**Task statement**. List every country that the UNRWA article below names as suspending its donations to the agency.

**Source document**.
┄┄┄┄┄┄┄┄┄┄
The United Arab Emirates has pledged $5 million to the UN Palestinian refugee agency (UNRWA) for the Gaza Strip’s reconstruction efforts, led by the organization’s chief coordinator Sigrid Kaag, Reuters reported Saturday, citing Emirati state news agency WAM.
The move barely puts a dent in the $440 million that the agency says is currently being withheld from it, after numerous donor countries suspended funding following revelations, purportedly by Israeli intelligence, that about a dozen UNRWA employees participated in Hamas’s brutal October 7 onslaught, and many more have ties to terror groups.
On October 7, some 3,000 Hamas-led terrorists invaded Israel to murder nearly 1,200 people, mainly civilians, and take over 250 hostages of all ages. Prime Minister Benjamin Netanyahu said to a group of UN envoys in Jerusalem Wednesday that UNRWA is “in the service of Hamas,” urging further suspension of donations to the agency.
Among other allegations detailed in a dossier said to have been disseminated by Israeli officials, a UNRWA school counselor is accused of working with his son to abduct an Israeli woman, and a social worker for UNRWA is said to have kidnapped the body of a slain soldier. US Secretary of State Antony Blinken has called the information “highly, highly credible.”
Following the revelations, UNRWA announced it had sacked “several” employees and would undertake an internal investigation. The United States and Canada immediately announced they would suspend upcoming donations to the agency, and were soon followed by numerous countries, including the UK, Japan, Germany, and Sweden. Taken together, these six countries represent over 60 percent of UNRWA’s funding.
According to a Wall Street Journal report on Monday, Israeli intelligence indicates that some 10% of the agency’s 12,000 employees in Gaza are themselves connected to either Hamas or the Palestinian Islamic Jihad, and about half have a close relative who is associated with one of the terror organizations.
Israel’s purported allegations against UNRWA are the latest in a decades-long feud between the Jewish state and the aid agency.
┄┄┄┄┄┄┄┄┄┄
**Data supplied**.
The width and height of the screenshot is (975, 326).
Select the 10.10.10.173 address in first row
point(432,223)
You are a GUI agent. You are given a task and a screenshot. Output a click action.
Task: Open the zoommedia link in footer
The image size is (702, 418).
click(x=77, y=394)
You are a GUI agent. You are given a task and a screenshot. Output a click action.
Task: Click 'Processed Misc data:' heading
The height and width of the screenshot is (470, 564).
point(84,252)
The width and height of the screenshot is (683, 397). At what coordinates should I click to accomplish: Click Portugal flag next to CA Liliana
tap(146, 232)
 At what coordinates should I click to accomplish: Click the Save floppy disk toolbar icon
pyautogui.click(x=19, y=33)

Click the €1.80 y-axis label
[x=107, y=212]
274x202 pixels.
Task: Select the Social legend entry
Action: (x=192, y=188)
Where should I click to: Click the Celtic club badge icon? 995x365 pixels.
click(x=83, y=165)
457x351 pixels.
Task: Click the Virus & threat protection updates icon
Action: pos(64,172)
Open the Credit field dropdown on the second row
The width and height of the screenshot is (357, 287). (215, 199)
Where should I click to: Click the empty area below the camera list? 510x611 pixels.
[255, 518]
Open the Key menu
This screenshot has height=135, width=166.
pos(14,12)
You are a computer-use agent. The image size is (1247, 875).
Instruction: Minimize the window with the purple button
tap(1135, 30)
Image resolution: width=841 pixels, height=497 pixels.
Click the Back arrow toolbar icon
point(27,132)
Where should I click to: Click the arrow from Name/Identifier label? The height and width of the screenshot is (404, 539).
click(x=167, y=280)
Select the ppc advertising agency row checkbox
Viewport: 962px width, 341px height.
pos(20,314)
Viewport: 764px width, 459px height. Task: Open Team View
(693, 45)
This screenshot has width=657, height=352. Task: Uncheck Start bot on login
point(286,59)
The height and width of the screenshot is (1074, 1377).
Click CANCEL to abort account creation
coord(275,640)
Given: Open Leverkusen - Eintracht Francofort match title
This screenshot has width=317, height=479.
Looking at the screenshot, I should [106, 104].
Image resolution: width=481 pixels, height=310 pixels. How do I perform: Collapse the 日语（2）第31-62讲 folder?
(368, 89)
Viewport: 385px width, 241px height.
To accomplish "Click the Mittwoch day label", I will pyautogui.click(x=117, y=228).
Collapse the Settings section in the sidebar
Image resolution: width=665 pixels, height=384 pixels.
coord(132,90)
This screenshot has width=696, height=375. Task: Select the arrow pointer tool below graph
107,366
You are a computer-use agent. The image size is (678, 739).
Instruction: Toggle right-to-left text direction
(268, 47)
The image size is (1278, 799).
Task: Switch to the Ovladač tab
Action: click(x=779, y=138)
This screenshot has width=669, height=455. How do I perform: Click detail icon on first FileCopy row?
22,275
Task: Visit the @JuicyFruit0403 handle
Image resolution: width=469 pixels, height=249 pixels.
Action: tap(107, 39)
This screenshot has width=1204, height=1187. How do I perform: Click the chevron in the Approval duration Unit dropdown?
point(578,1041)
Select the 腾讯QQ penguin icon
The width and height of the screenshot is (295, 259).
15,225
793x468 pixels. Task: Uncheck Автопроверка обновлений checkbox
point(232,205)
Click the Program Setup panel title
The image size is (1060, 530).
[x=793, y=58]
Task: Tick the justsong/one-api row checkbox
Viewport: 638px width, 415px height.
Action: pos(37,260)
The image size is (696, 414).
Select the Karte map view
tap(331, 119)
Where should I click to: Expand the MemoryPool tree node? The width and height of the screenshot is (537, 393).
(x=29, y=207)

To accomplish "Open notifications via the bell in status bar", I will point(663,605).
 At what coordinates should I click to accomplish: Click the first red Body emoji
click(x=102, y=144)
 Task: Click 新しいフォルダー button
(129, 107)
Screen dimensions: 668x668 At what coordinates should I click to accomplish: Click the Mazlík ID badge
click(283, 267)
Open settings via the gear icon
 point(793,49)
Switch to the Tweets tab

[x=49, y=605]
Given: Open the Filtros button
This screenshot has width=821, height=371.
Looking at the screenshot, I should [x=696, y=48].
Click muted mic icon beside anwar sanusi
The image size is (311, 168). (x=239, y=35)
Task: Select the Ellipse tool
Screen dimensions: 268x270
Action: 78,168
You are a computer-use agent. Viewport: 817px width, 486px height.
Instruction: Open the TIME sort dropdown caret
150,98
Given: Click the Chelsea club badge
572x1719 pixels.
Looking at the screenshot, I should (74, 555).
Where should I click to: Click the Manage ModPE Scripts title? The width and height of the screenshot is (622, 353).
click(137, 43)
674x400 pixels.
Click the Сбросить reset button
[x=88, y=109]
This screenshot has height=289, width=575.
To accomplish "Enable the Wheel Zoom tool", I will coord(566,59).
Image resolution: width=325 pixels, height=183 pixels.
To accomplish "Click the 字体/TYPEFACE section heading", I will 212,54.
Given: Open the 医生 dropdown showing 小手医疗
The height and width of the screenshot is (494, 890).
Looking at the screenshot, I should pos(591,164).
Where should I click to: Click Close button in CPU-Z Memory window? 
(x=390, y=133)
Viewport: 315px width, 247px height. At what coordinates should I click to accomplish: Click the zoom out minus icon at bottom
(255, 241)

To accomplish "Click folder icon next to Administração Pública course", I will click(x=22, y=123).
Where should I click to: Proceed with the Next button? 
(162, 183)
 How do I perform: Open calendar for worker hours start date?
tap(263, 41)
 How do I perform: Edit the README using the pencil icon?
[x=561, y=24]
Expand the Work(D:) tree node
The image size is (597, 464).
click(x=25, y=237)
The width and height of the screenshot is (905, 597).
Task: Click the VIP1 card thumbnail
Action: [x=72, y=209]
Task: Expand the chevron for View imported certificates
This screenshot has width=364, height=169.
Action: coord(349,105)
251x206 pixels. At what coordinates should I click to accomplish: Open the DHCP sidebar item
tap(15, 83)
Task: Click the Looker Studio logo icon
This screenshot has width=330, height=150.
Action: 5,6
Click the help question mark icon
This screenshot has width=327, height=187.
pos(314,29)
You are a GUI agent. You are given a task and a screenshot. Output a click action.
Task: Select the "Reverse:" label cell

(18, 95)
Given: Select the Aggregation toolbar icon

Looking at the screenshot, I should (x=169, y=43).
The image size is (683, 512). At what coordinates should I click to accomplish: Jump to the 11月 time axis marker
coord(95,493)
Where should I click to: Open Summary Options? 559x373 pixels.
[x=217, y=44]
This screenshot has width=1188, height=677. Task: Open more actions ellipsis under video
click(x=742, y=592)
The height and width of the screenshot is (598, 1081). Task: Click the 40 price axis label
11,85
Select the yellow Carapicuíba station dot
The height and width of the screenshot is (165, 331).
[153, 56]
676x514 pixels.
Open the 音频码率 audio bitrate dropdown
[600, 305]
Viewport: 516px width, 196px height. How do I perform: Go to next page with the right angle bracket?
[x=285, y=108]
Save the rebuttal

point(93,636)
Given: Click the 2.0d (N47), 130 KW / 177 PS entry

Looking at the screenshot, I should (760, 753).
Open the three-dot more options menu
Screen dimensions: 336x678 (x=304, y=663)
┄┄┄┄┄┄┄┄┄┄
**Task solution**. United States, Canada, UK, Japan, Germany, Sweden